Austin Energy customers can expect to see their power bills increase slightly beginning in October, a change utility officials attributed to "extraordinarily high" electricity costs spurred by this summer's record heat. This is ahead of a separate billing change coming in November.

What's happening

AE's utility bills include several components, some of which are based on customers' monthly power usage and some of which are standardized across all bills.

For example, AE's "customer charge" is a flat $13 per month for residents regardless of how much power is used. However, base energy charges have rates on a tiered scale that increase with power usage.

On Oct. 1, one charge on customers' bills tied to power usage—the Power Supply Adjustment, or PSA, charge—will increase 5%.
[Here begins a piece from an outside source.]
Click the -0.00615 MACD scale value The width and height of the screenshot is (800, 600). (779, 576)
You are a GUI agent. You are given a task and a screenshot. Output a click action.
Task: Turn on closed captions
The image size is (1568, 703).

Today, residential customers inside city limits are billed $0.04371 per kilowatt-hour for the PSA; that will jump to $0.0459 per kWh next month.
The Power Supply Adjustment charge is one of several components to Austin Energy billing. (Ben Thompson/Community Impact)
Austin Energy's Power Supply Adjustment charge, shown here on an example bill with 837 kWh monthly usage, will be increasing by 5% in October.
For the typical AE residential customer using 860 kWh per month, the PSA increase means a $1.88 monthly billing increase, or about $22.60 per year.

The context

Last year, AE moved ahead with two separate rate increases that added hundreds of dollars to the average residential customer's annual electric bill.

In response to criticisms about those hikes and the potential "rate shock" experienced by AE customers, City Council adopted a schedule for some of the billing effects to gradually roll out over multiple years.
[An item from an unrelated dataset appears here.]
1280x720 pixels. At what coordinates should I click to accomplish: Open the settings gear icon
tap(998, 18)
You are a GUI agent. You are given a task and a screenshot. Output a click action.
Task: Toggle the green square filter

The first increase was related only to the PSA and went into effect in late 2022. The initial increase to AE's overall base rates was effective as of this March.

The specifics

The PSA is a pass-through charge related to the statewide power grid manager, the Electric Reliability Council of Texas. PSA charges are billed to Texans to recover costs for ERCOT, including power purchasing and legal settlements.

AE moved to adjust Austinites' PSA last year due to the utility's significant under-recovery of costs—an estimated $102 million at the time of last November's rate change—related to the 2021 winter storm, the rise in global energy costs and changes at ERCOT.
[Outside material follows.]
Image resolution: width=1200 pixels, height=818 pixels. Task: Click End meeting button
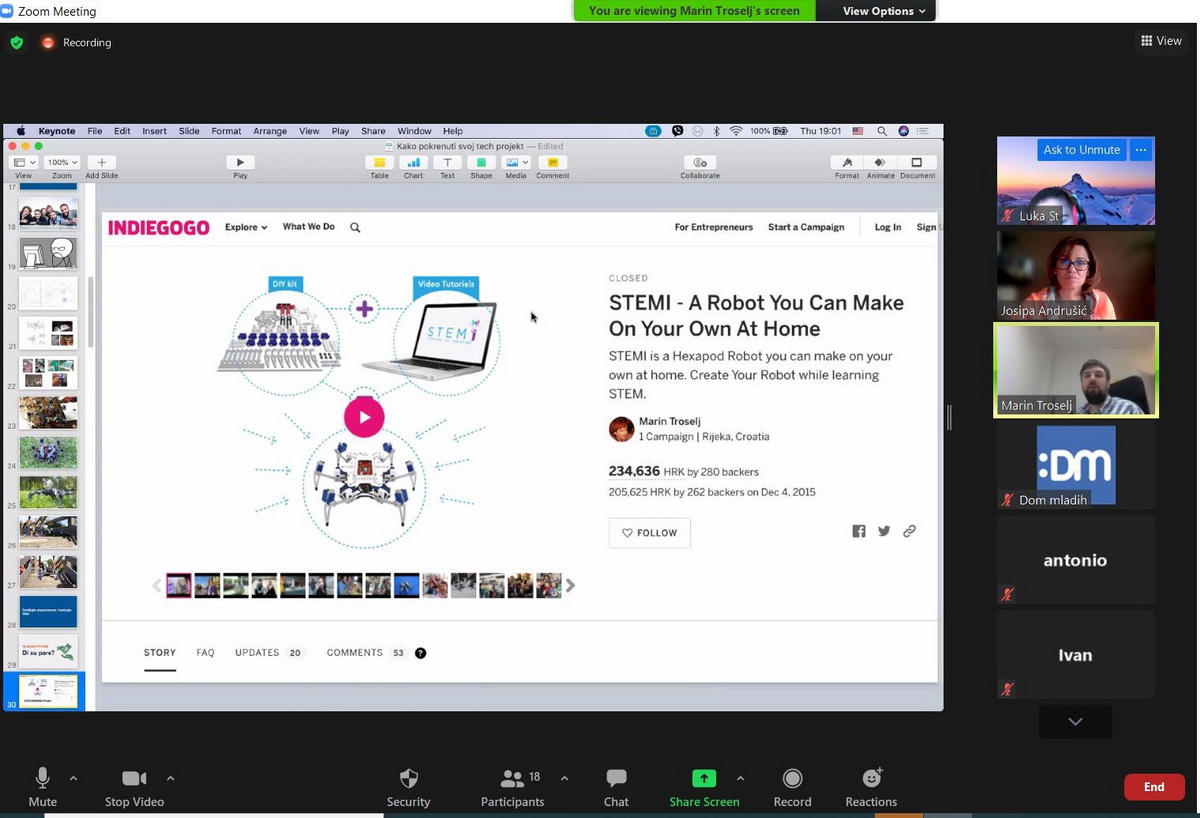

Along with that increase, AE was also granted the ability to tweak the PSA each month depending on how cost recovery was going. The upcoming increase in October will be the first time the utility has made such an adjustment since last year.

According to AE General Manager Bob Kahn, the anticipated PSA recovery was going relatively well until this summer. Under the new billing structure, AE's under-recovered balance dropped by about 46% since November to $55 million as of July 31.

However, Kahn said "extraordinarily high" pricing in the power market caused AE's under-recovered balance to jump all the way back to $102 million in one month.

"For the month of August 2023, Austin Energy expects an under-recovery of an additional $47 million due to continued extreme heat resulting in upward pressure on market power costs as well as continued transmission congestion related to import limitations, renewable generation curtailments and a lack of sufficient power generation capacity within the Austin Energy load zone," Kahn wrote in a Sept. 7 memo.


Despite last fall's rate hike, Kahn said the summer swing effectively means AE has now "made no progress" on cost recovery, leading to the decision to once again increase the PSA.

What's next

One month after the PSA change goes into effect, AE will begin billing customers under a new schedule of charges stemming from the 2022 base rate update process. Some new charges will be finalized by council in early October.

The next round of changes will be effective for one year beginning Nov. 1. An additional base rate adjustment will go into effect starting Nov. 1, 2024.


Council's AE oversight committee is next scheduled to convene on Sept. 19, its first regular meeting since May.